> [Assignment]:
Print the data that follows again, keeping every line exact.

> [Supplied data]:

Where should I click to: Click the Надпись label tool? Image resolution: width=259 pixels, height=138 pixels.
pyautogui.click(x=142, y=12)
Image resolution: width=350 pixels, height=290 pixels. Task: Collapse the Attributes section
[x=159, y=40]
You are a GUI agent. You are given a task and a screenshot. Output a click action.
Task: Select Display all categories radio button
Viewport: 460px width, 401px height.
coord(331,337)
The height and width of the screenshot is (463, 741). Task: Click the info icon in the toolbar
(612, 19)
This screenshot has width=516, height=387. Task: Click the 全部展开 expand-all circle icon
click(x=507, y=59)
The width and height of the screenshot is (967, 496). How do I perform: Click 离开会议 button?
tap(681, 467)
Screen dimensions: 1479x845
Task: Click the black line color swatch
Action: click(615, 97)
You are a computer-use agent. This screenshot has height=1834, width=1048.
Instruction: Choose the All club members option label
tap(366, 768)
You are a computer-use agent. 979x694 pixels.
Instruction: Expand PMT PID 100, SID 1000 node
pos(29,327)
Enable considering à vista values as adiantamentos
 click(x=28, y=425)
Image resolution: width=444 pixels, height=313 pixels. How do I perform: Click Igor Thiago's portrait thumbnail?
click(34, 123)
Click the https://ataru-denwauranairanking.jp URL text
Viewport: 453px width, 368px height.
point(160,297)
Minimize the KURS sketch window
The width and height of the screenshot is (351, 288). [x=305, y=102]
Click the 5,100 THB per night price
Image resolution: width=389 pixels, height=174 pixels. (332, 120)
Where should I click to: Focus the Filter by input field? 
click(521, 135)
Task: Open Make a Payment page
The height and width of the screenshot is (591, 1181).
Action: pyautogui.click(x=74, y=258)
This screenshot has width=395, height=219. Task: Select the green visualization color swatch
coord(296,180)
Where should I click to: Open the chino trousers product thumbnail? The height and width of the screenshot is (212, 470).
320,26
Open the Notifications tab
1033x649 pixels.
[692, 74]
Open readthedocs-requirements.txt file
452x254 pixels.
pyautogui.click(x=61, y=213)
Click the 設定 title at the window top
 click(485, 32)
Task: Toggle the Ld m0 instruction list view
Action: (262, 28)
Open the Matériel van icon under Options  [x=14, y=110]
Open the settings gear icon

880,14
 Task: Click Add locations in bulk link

> [Exercise solution]:
Where should I click to: Click the Надпись label tool? Image resolution: width=259 pixels, height=138 pixels.
pyautogui.click(x=142, y=12)
Image resolution: width=350 pixels, height=290 pixels. Task: Collapse the Attributes section
[x=159, y=40]
You are a GUI agent. You are given a task and a screenshot. Output a click action.
Task: Select Display all categories radio button
Viewport: 460px width, 401px height.
coord(331,337)
The height and width of the screenshot is (463, 741). Task: Click the info icon in the toolbar
(612, 19)
This screenshot has width=516, height=387. Task: Click the 全部展开 expand-all circle icon
click(x=507, y=59)
The width and height of the screenshot is (967, 496). How do I perform: Click 离开会议 button?
tap(681, 467)
Screen dimensions: 1479x845
Task: Click the black line color swatch
Action: click(615, 97)
You are a computer-use agent. This screenshot has height=1834, width=1048.
Instruction: Choose the All club members option label
tap(366, 768)
You are a computer-use agent. 979x694 pixels.
Instruction: Expand PMT PID 100, SID 1000 node
pos(29,327)
Enable considering à vista values as adiantamentos
 click(x=28, y=425)
Image resolution: width=444 pixels, height=313 pixels. How do I perform: Click Igor Thiago's portrait thumbnail?
click(34, 123)
Click the https://ataru-denwauranairanking.jp URL text
Viewport: 453px width, 368px height.
point(160,297)
Minimize the KURS sketch window
The width and height of the screenshot is (351, 288). [x=305, y=102]
Click the 5,100 THB per night price
Image resolution: width=389 pixels, height=174 pixels. (332, 120)
Where should I click to: Focus the Filter by input field? 
click(521, 135)
Task: Open Make a Payment page
The height and width of the screenshot is (591, 1181).
Action: pyautogui.click(x=74, y=258)
This screenshot has width=395, height=219. Task: Select the green visualization color swatch
coord(296,180)
Where should I click to: Open the chino trousers product thumbnail? The height and width of the screenshot is (212, 470).
320,26
Open the Notifications tab
1033x649 pixels.
[692, 74]
Open readthedocs-requirements.txt file
452x254 pixels.
pyautogui.click(x=61, y=213)
Click the 設定 title at the window top
 click(485, 32)
Task: Toggle the Ld m0 instruction list view
Action: (262, 28)
Open the Matériel van icon under Options  [x=14, y=110]
Open the settings gear icon

880,14
 Task: Click Add locations in bulk link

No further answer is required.